4. Set up irrigation on a timer
A well-watered garden gives a lush verdant look. However, giving the garden the water it needs, especially in the height of summer, can be time consuming. The ideal time to water is in the early morning or early evening to reduce loss through evaporation. If you struggle to find the time to water often or water well, install irrigation and plan the perfect watering routine with a timer or water computer. This also has the added advantage of reducing over or under watering, so the plants stay healthy, and water isn’t wasted.
5. Mulch well
Mulching the garden is beneficial when creating a low maintenance garden. Not only will this contribute to the low maintenance required by retaining moisture and keeping weeds down, but it can influence the look of the garden by providing a nice backdrop to offset the plants. Mulch can be organic materials like bark or wood chips, pea straw or even a good thick layer of compost. You could also choose a layer of decorative stones or gravel chips. Avoid weed matting as it is detrimental to soil health and the environment. Always apply mulch after the soil has been deeply watered to lock in moisture. It may need topping up from time to time to refresh the protection and the appearance.
6. Have structures in place to keep plants looking nice.

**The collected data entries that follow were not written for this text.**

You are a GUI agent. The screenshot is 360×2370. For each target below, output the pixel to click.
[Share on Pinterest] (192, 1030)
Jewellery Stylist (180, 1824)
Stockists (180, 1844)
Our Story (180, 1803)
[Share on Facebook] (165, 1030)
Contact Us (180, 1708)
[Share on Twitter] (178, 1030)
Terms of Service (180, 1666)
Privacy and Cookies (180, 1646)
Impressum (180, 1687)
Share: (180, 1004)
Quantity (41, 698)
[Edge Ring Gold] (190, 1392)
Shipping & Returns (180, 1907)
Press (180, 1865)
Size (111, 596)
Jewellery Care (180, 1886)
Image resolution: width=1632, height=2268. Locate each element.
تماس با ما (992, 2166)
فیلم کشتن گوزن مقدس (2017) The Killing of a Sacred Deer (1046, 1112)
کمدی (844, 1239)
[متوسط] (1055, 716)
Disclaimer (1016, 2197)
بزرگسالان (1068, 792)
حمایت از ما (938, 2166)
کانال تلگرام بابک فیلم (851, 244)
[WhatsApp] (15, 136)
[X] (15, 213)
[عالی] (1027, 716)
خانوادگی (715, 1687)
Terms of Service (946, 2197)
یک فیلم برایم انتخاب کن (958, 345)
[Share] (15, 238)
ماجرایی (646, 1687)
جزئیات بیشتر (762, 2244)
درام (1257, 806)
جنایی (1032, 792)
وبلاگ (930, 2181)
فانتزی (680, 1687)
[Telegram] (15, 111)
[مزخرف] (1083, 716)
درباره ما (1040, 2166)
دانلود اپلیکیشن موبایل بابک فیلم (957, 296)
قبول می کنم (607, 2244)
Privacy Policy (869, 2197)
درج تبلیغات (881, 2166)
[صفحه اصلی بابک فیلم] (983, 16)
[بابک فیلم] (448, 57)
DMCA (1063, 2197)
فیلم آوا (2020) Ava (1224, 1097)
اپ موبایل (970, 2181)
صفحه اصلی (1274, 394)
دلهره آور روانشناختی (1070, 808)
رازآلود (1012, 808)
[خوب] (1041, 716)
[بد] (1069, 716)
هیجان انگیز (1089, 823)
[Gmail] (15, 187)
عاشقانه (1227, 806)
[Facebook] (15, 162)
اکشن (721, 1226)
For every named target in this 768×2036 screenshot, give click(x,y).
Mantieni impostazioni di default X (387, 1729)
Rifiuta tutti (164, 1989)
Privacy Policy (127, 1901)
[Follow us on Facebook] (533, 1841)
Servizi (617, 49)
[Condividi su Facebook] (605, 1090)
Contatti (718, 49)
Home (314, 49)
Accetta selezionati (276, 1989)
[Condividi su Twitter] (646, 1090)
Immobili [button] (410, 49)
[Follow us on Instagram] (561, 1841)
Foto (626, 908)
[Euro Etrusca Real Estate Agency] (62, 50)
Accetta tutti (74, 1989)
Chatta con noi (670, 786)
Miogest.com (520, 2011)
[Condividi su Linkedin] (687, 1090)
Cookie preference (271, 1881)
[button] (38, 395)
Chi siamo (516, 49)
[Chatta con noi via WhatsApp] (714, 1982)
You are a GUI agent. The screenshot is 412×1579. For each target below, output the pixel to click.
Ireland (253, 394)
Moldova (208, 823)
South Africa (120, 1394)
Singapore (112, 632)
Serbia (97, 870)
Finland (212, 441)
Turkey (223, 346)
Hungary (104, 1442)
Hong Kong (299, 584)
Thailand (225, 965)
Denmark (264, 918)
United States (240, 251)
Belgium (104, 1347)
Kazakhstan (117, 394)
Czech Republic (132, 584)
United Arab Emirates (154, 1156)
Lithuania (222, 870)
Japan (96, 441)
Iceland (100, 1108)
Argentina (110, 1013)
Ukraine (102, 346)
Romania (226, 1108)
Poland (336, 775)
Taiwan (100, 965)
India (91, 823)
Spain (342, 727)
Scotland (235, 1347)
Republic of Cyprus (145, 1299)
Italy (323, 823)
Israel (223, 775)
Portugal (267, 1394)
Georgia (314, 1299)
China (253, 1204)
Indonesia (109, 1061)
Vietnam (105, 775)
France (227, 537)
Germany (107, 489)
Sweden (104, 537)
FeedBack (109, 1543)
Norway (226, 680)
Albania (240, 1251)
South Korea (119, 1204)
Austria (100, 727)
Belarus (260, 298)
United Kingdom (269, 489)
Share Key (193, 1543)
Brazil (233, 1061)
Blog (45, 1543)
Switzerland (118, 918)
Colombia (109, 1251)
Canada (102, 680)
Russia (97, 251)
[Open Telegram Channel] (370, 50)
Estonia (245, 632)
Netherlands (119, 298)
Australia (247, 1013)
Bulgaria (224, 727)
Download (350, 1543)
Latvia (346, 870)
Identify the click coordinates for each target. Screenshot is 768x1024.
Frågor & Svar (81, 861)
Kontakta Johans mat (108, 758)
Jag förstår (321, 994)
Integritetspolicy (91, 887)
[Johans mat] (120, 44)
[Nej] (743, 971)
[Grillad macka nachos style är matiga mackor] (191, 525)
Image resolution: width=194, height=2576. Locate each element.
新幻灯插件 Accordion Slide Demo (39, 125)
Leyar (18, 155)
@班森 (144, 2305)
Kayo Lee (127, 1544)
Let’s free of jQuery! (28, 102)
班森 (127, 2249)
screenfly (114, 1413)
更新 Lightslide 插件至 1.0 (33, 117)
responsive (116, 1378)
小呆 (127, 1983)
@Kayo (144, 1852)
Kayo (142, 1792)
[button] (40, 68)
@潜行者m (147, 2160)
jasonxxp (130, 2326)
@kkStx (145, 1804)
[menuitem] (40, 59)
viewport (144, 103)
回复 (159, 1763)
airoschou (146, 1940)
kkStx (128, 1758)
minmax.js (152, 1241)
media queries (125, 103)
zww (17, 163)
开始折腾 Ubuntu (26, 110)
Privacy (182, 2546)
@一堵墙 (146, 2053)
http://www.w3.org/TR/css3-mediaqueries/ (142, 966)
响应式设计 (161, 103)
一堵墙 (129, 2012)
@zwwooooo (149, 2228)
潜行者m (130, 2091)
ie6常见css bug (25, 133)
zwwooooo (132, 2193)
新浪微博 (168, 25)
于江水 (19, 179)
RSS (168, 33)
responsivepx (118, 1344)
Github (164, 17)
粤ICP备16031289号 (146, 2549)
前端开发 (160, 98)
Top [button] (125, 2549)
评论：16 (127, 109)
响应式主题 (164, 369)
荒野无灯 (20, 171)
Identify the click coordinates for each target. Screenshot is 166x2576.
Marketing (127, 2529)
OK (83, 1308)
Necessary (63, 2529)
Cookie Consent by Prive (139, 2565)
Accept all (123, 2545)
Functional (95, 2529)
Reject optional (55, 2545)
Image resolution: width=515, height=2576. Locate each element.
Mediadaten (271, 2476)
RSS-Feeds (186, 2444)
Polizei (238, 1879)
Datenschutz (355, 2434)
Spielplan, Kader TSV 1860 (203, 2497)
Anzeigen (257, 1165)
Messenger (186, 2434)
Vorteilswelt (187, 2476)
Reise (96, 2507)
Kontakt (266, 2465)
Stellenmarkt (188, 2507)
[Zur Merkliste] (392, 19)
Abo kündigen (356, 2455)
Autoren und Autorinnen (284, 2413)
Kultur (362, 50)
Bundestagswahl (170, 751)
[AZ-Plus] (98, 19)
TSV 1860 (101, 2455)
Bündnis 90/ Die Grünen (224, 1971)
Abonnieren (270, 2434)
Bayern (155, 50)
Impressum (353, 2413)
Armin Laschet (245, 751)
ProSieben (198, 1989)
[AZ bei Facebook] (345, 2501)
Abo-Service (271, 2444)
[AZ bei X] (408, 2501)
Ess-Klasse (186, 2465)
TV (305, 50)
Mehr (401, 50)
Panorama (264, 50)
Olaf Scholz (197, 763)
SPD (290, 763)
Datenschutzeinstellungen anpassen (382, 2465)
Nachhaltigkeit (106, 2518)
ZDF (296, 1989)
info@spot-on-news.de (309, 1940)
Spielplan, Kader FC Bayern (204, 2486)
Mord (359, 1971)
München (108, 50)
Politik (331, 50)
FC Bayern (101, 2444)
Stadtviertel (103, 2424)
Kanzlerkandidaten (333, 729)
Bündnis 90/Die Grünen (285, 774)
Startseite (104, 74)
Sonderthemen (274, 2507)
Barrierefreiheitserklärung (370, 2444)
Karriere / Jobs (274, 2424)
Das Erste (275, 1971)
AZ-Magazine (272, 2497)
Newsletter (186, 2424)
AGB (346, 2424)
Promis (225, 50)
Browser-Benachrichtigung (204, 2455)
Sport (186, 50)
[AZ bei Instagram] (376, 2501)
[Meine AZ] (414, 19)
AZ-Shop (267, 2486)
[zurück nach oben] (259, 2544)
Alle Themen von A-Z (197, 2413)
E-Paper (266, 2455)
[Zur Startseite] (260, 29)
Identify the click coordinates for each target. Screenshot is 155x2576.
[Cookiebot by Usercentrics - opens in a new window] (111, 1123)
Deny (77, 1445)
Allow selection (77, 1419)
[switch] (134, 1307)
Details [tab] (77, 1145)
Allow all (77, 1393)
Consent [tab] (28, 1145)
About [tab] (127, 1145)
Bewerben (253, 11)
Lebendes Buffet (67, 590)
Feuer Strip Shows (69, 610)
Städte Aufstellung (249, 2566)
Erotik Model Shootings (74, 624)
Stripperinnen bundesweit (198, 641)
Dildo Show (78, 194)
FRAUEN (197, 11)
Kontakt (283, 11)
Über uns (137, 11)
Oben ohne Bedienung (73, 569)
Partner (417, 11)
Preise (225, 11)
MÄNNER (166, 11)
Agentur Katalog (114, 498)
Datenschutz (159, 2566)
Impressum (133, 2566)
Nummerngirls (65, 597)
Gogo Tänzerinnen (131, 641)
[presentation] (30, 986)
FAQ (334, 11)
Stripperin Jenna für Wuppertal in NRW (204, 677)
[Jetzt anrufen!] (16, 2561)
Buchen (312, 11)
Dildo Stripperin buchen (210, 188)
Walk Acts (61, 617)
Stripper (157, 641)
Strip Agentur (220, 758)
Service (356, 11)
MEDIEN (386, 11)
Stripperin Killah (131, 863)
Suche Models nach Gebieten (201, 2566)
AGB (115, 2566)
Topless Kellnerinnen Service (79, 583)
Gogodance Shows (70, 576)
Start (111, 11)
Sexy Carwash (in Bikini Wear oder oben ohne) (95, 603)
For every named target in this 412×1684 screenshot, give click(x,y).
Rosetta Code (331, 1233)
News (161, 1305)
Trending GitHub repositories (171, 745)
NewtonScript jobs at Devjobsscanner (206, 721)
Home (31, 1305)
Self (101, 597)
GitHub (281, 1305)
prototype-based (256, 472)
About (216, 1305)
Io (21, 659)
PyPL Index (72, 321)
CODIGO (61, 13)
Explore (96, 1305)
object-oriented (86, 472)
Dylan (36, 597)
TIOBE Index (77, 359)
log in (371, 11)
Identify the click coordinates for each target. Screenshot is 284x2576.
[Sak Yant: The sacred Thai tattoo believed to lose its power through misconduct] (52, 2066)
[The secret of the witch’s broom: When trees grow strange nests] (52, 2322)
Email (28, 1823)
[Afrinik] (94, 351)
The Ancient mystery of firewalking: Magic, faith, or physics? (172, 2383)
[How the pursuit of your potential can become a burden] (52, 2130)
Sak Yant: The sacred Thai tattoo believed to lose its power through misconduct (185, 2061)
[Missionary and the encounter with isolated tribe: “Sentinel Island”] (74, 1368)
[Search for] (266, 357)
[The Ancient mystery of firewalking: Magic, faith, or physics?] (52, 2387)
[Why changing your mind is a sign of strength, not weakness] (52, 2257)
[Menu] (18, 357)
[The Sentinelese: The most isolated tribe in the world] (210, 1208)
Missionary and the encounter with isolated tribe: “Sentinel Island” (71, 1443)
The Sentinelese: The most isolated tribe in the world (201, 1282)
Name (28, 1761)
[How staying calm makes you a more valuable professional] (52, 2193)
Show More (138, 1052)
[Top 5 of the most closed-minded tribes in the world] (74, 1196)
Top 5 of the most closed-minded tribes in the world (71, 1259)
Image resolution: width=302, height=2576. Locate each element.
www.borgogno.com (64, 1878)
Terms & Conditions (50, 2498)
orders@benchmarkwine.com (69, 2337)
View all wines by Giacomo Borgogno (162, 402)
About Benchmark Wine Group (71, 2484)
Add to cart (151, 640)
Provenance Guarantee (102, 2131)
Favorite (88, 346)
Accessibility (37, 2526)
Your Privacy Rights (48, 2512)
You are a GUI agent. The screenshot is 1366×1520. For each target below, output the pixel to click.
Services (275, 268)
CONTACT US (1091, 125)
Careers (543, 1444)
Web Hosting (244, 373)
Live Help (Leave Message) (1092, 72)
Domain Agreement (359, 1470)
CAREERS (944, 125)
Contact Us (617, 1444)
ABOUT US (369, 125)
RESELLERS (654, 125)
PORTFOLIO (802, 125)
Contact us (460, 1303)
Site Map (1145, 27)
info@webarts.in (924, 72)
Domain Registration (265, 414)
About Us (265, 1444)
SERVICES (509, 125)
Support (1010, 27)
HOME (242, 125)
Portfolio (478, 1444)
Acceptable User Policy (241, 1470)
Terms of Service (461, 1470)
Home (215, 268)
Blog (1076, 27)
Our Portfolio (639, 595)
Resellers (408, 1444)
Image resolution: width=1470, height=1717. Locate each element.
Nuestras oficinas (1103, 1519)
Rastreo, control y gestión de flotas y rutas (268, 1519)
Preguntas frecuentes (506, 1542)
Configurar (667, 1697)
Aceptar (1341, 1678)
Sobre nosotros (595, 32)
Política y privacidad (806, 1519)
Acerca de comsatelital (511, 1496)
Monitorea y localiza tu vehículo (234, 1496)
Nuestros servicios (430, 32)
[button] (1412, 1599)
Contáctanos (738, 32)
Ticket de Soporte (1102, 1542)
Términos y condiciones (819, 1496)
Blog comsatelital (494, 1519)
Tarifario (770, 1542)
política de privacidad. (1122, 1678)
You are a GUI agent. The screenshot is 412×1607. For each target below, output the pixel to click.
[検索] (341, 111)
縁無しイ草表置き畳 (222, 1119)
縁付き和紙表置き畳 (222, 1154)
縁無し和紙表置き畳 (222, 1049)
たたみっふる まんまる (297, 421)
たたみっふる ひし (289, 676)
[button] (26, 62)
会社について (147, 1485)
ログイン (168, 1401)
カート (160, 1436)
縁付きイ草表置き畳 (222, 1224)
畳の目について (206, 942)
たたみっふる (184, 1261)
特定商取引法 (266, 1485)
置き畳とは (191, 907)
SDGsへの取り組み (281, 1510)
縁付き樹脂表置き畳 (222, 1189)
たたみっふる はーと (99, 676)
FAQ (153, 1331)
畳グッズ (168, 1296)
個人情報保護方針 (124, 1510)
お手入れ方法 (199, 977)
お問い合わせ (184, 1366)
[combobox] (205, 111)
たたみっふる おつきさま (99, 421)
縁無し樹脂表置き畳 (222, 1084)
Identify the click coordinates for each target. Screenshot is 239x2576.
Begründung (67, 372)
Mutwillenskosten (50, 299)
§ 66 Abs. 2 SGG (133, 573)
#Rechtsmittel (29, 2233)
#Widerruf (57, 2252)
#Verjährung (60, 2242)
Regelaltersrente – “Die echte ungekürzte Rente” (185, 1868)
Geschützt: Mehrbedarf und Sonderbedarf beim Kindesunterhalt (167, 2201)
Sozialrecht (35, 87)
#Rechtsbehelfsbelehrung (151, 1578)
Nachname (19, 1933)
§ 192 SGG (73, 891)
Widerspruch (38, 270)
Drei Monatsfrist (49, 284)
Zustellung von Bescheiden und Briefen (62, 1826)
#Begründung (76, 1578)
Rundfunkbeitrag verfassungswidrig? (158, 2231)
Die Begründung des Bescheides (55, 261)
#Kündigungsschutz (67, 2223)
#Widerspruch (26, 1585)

Plants are often the first thought when deciding what makes your garden a special place, but they needn’t be the only stars. A structure or feature such as a water feature, a brightly painted arch, or a statue or sculpture can help to provide interest all year round. The supports and trellises required to hold plants in place don’t need to be purely functional, they can be beautiful too. Well placed features can bring vitality to the garden, especially in winter when many of the plants fade away.
7. Check the garden often
It doesn’t take much for a garden to get out of hand with weeds and overgrown plants if it isn’t tended often. Don’t wait until you need a full weekend to sort out the garden. Like so many things in life, it is much easier to keep a garden in shape with a ‘little and often’ approach. Do a daily wander when you are relaxing, and pull small weeds and deadhead flowers as you go. This helps you to be present in the garden and notice everything going on from the new buds or delicious fragrance of a fresh bloom to the appearance of weeds or a cluster of aphids. Taking care of problems as soon as you see them is much easier to manage, and will help you feel more on top of your gardening.
8. Give plants the space they need
Plants have their own sense of space to grow to their full potential, so when planting small plants bear this in mind. Always check how high and how wide a plant will grow and give them what they need - if crammed in too close all of the plants will struggle. It is also sensible to choose plants that will grow to fit the space and not become over or under whelming.
9. Plant things that will give seasonal interest
Make sure your plant choices include something special for each season. It can be tempting to go out to the garden centre at the first sign of spring and buy enough plants to fill the garden, only to find once the season transitions into summer there is little interest remaining. Instead, go to the garden centre often throughout the year and add plants to the garden that will add interest for that season. While this may not sound like a ‘low maintenance’ strategy, an incremental approach will keep those big jobs at bay. You are also likely to find more interesting plants and ideas each time you visit, and many garden centres also have a café for refreshment or socialising while you are there! A good garden plan can help to provide a cohesive look throughout the entire year.
10. Feed often with a food suited to the plant
A happy plant is a healthy plant. There is an expression ‘spend a penny on the plant and a pound on the hole’ which means before planting anything make sure the soil is a well prepared home for the plant. Once the plant is established, regular feeding with a general fertiliser is a good plan for most, but some plants prefer a specific type of plant food to keep them looking at their best. Take the time to find out what nutrients your plants need to keep them thriving and healthy.